Given instruction 1 >>
Decide whether each statement agrees with the mailing-list post on chile heat. Answer yes or no, and quote the words from the post that settle it.
(a) The writer handles fresh habaneros well.
(b) The bottle of Grace Scotch Bonnet Sauce the writer tried was not super hot.
(c) Doug Irvine names Jim Campbell's Red Savina Garlic Sauce as a current favorite.
Given instruction 2 >>
Using the mailing-list post on chile heat, answer each question briefly.
(a) Which chilies does the writer enjoy in Asian dishes?
(b) For fresh chiles, what level of heat does the writer stick with?
(c) According to Doug Irvine, where does Grace Scotch Bonnet Sauce come from?
Given instruction 3 >> Pick up the mailing-list post on chile heat after its last sentence and keep writing it in the same voice.

Quoted passage >>

RE: [CH] Hot is how hot?

Tee (traderbear@thehitchingpost.com)
Sun, 23 Jun 2002 18:21:35 -0400

My tolerance varies day to day.  Also the form vs type of chile comes
into play.  I do not handle fresh habs well at all, yet I enjoy many hab
sauces and powders.  Luv those Thai birdseye chilies and red Szechuan chiles
in asian dishes, even in near-lethal amounts that make me weep whilst
delivering a fiery warning that death by chile is imminent.  For fresh chiles,
tho, I have to stick with serrano level heat or to very small doses of hotter
types of chilies.  Go figure.


>>> Doug Irvine wrote:   A new one to me and quite hot is Grace Scotch Bonnet
Sauce..... http://www.gracefoods.com outta Bermuda, and Kingston Jamaica.  ~~
David Cook replied:  Love the Grace Scotch Bonnet Sauce... Great stuff for
grilling.  <<<

just tried the Grace Scotch Bonnet Sauce and tis tasty all right.  My bottle
is not super hot but I am no longer surprised by heat variations from bottle
to bottle in hot sauces.  Next bottle might singe every precious hair on my
sweet ole head.  Looking forward to experimenting with it.

My current favorite sauce is Jim Campbell's Red Savina Garlic Sauce.

Records about locating elements on screens >>
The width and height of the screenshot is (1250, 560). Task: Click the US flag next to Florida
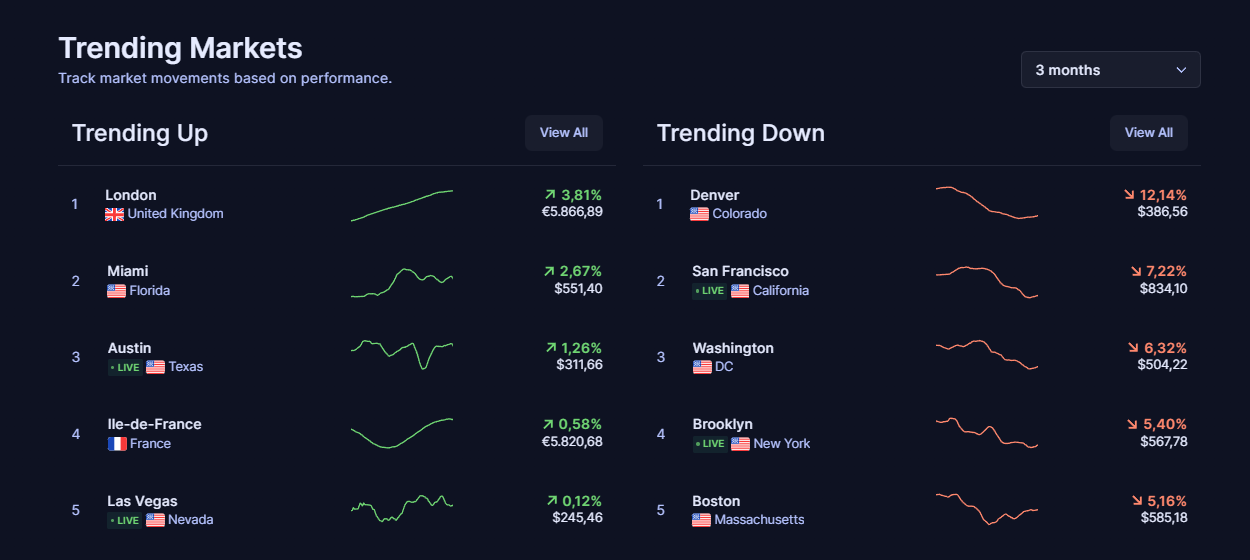[x=117, y=291]
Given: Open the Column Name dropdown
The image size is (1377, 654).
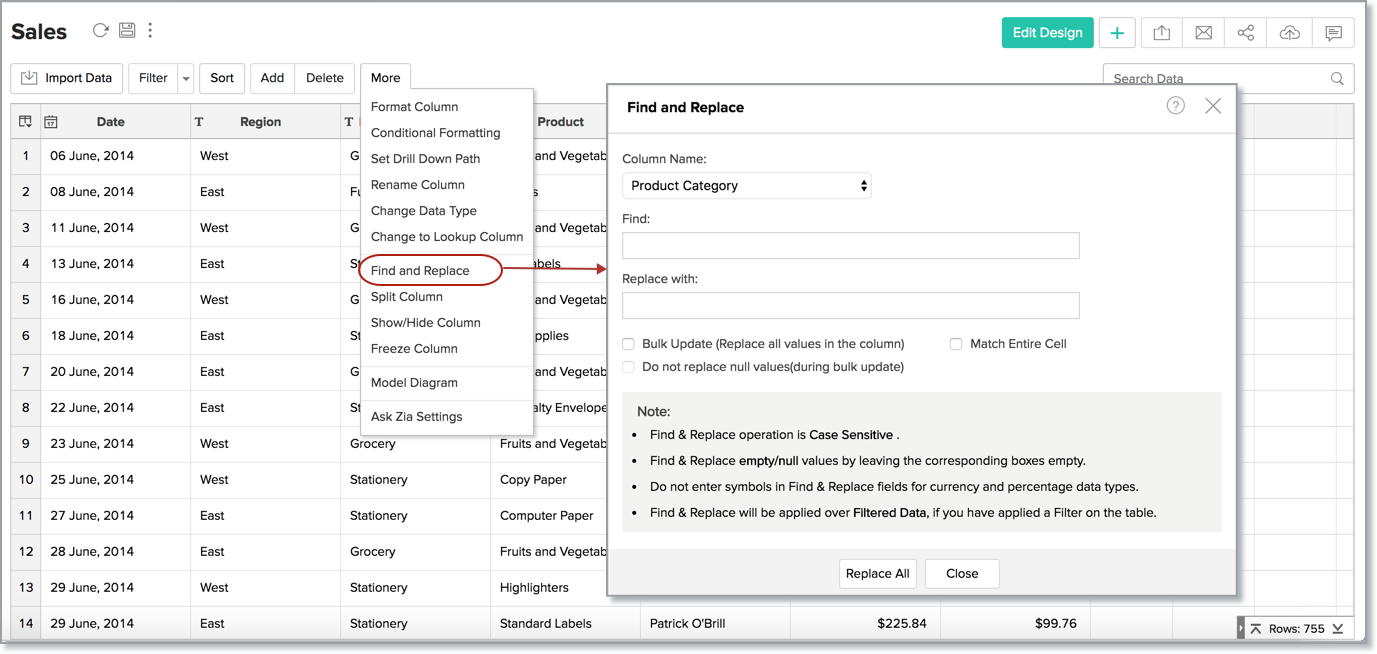Looking at the screenshot, I should pyautogui.click(x=747, y=186).
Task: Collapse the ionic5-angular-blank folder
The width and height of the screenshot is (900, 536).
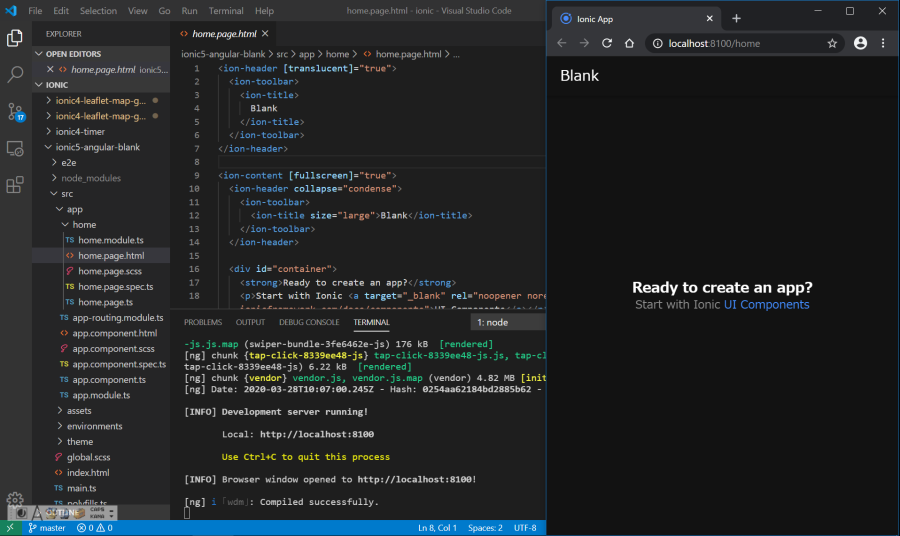Action: pyautogui.click(x=97, y=147)
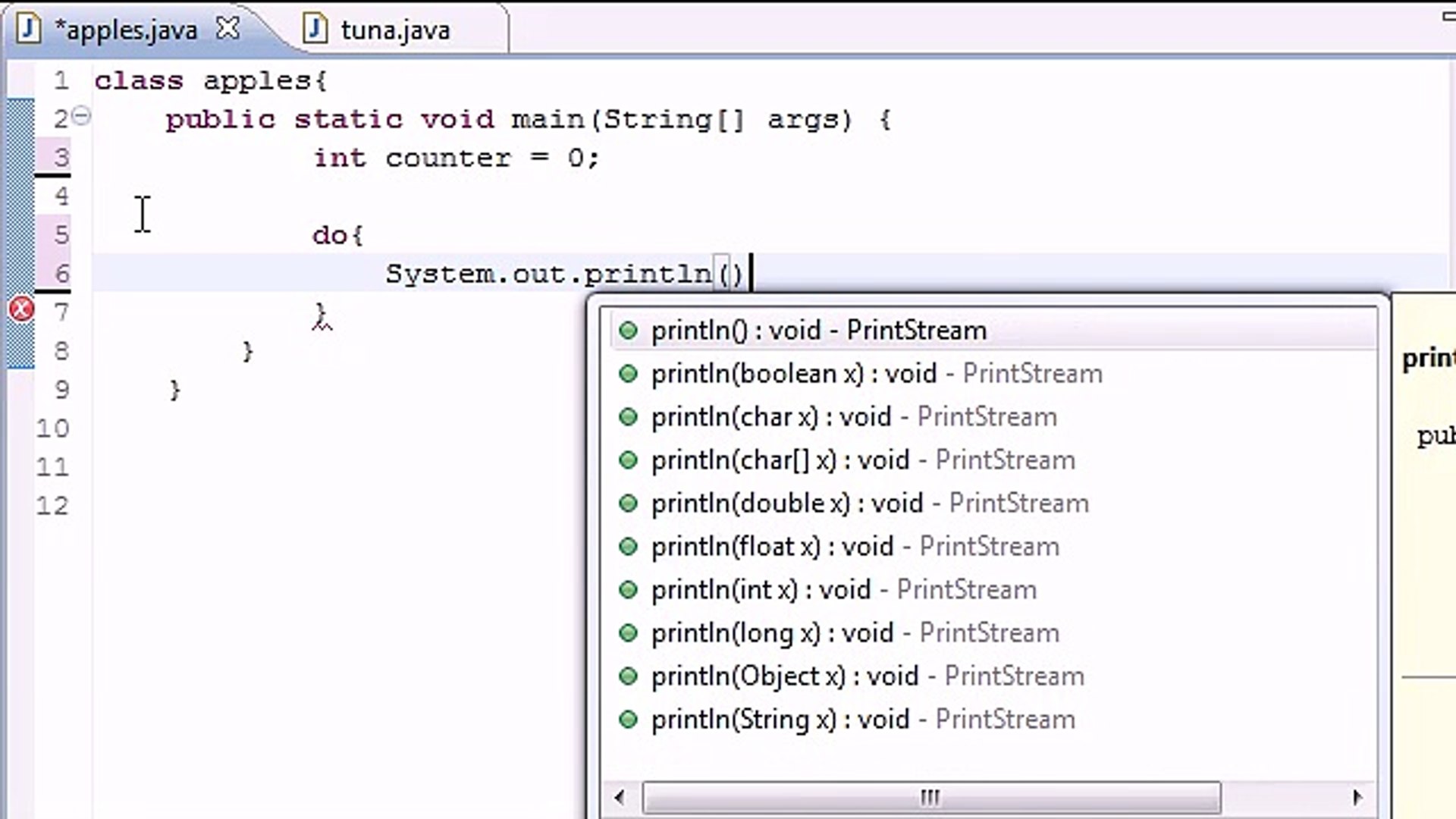1456x819 pixels.
Task: Switch to the tuna.java tab
Action: point(394,29)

Answer 1 >>
(a) No: "I do not handle fresh habs well at all"
(b) Yes: "My bottle is not super hot"
(c) No: "My current favorite sauce is Jim Campbell's Red Savina Garlic Sauce."

Answer 2 >>
(a) Thai birdseye chilies and red Szechuan chiles
(b) Serrano-level heat, or very small doses of hotter types
(c) Bermuda and Kingston, Jamaica

Answer 3 >>
Often lace it liberally into take-out Chinese dishes to enliven them (and at
times to salvage them!).   Tho the fridge contains a bunch of hot sauces
(El Yucateo Green, yum), anymore I lean toward Jim's chile powders rather than
hot sauces of any brand.  Sauces surely are only way to go with some foods,
but the main flavor of many seems  to be vinegar and thus a bit offputting to
me. Powders, on other hand, don't add vinegar, garlic, sugar, or any other
flavor to a dish beyond pure chile.

Jim's Chipotle Chile Powder gets shaken regularly into all kinds of food
'round here ... not always with success as we will try it on just about
anything edible. Or perhaps I should say anything that appears to be edible.
Can't say that I cared for it on popcorn.   <grin>  I have not yet found any
brand of chipotle chile sauce that I like -- all are *too* vinegary and/or too
sweet for my taste except for barbeque. So Jim's powder saves the
chipotle day.  Tho I indeed enjoy his smoked applewood savina as well as the
plain red savina, these are used more sparingly  .. just popping the cap often
makes me sneeze! Hot stuff, very hot stuff.

Still happily snacking on Mezzetta's Olives in Hot Habanero Sauce.  Some jars
hotter than others, naturally.  These olives have redefined tuna salad for
me.  I never ate olives in tuna salad before discovering these, and now I
doubt I will ever again enjoy tuna salad without them.

I am intrigued by Mary's saying she actually swigs Psycho Hot Bitch sauce, so
I will have to sample that one :-)  Am wondering just how much of a killer it
is.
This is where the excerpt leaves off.